Errors for the five possibilities

Errors for the different possible axes

To simplify the comparison between the five possibilities, this penultimate large chart shows, for each of the above charts, the absolute value of the difference in yield between the bonds and the strips with the same x values. Very obviously the best x axis is true tenure, followed far behind by that which can be called conventional tenure, with conventional Macaulay duration in third place.

High-coupon bonds

Errors for high-coupon bonds

But what about high-coupon bonds? Choosing a coupon 5% above that of the same-maturity par bond, and comparing to the interpolated par bond with matching x value, leads to errors shown in the last chart. Again, true tenure is very accurate, the absolute error having local maxima of 6.3bp (at 10 years) and 1.3bp (at 34½ years). The second best x axis, conventional tenure, has a similar peak error near 10 years, but another peak error of 18bp (at 40½ years). Other x axes are manifestly worse.

And true tenure is not difficult to compute, whether using a smoothed yield curve model, or the prices of the individual cashflows in the strip market. Using an x axis of true tenure greatly improves the readability of yield charts, making far more obvious which securities are trading cheap and which dear.

— Julian D. A. Wiseman
New York, November 2008


Footnotes

Duration and tenure as a function of maturity for a bonds paying a 1pbp coupon and yielding 10%

E.g., consider a continuously-compounded instantaneous forward rate curve equalling 0.01%×et. Then the 8-year par bond, with a coupon of just over 3.366%, has a conventional Macaulay duration of 7.079 years, whereas the 10½-year par bond, with a coupon of just over 11.613%, has a smaller duration of 6.326 years. Duration can have other non-intuitive features. Assume the yield curve is flat at semi-annual 10%, and that the government is to issue a bond with a coupon of only 0.01%. Considering only maturities of an integer number of semi-annual coupon periods, how does Macaulay duration (true Macaulay-Weil equalling conventional Macaulay) vary with maturity? The 57½-year would have a duration of 47.393 years (the coupon is so small that the bond only marginally differs from a zero-coupon), whereas the infinite-maturity perpetual would have a duration of only 10.5 years (the duration of a perpetual being a coupon period plus reciprocal yield). So even with a flat yield curve, and a constant (albeit sub-yield) coupon, longer bonds can have a shorter duration. And in this example even the tenure peaks, for the 77½-year being 65.6899, for longer bonds tending down to 20.5 years (a coupon period plus twice reciprocal yield).

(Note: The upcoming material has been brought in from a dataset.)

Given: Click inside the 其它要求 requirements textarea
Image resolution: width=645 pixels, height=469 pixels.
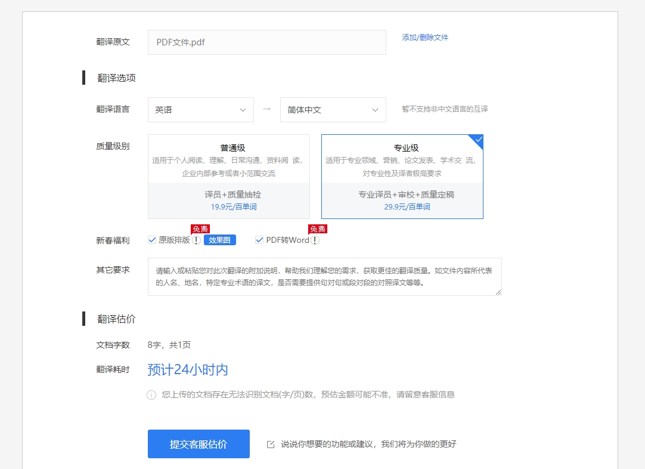Looking at the screenshot, I should [324, 277].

Proof of the approximation to a bond’s yield. With all yields quoted continuously compounded, consider a flat curve, so yield of bond = yield of cashflows. For a cashflow paying an amount with present value PVi at time ti, nudge its yield ri by +ε. That changes its price, and hence the price of the bond, by –PVi ti ε. So the yield of the bond changes by PVi ti ε ÷ DV01bond. Therefore the yield of the bond is approximated by a weighted average of the yields of the cashflows, with weights proportional to PVi ti ⇒ the bond’s yield ≈ (∑ PVi ti yi)÷∑ PVi ti. Finally, distort and relabel the y axis to convert to the preferred quotation frequency, the doing of which will be independent of x value (for a consistent quotation convention).